What to say about this reggae supersmash not already said by Tom, and the army of comment crew enthusiast over on Popular. Ever angle of this amazing one hit wonder has been touched up, a worthy ten and a record that still sounds fresh as light as the day it was birthed upon the charts. The twin guns of confidence and sass bounce this along as such a terrific little pop gem that it really is very very hard to find anything to say except its really, really good.
So instead why not look at the conspiracy theories which swirl around the song. From the sabotage of the BBC Top Of The Pops orchestra to the misspelling of Althea on a record sleeve, its a song with a fair share of odd stories attached to it.
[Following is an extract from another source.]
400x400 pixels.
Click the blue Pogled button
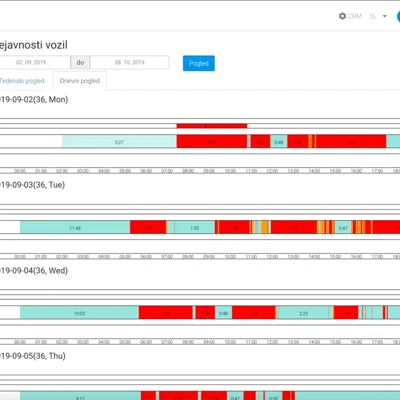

Here is that Top Of The Pops performance. Backing is terrible, ripping the guts out of the rhythm and almost turning it into elevator music. Althea and Donna are out of sync, and fluff the words occasionally, look hugely out of their depth and you can see why the song plummeted after this. Everything wonderful about the record has been destroyed here, and you can start to smell the one hit wonderdom that befell them, I would have cried all night if my genius slab of pop had its largest audience in this version.
And so to the single cover here as well. Its a tatty piece of seventies artwork where at least A&D look better than they did on ver Pops. But Althia? Wither this spelling? Have we been misspelling her name all along? Has the Guinness Book Of Hit Singles let us down? The real story is this cover, attache dto Tom’s Popular piece, is the US single cover, released by Warners trying to sell it on its UK hit status. Or rather it “TOP TEN IN ENGLAND” status, where ENGLAND is represented by a Union Jack. That being the ENGLISH flag and all. Looking on google images for other covers throws up a few potentials but I have a sense that Lightning Records probably just released it in a dust sleeve – perhaps one that advertised hairdryers.
I could go on further and talk about Pop Will Eat Itself sampling it on X, Y and Zee, but as much as I liked it at the time, none of this is doing anything but detract from the lightning (cheers) in a bottle that Uptown Top Ranking was. Sometimes pop comes out of nowhere, and sometimes it goes back. It leaves us the records and that is what counts.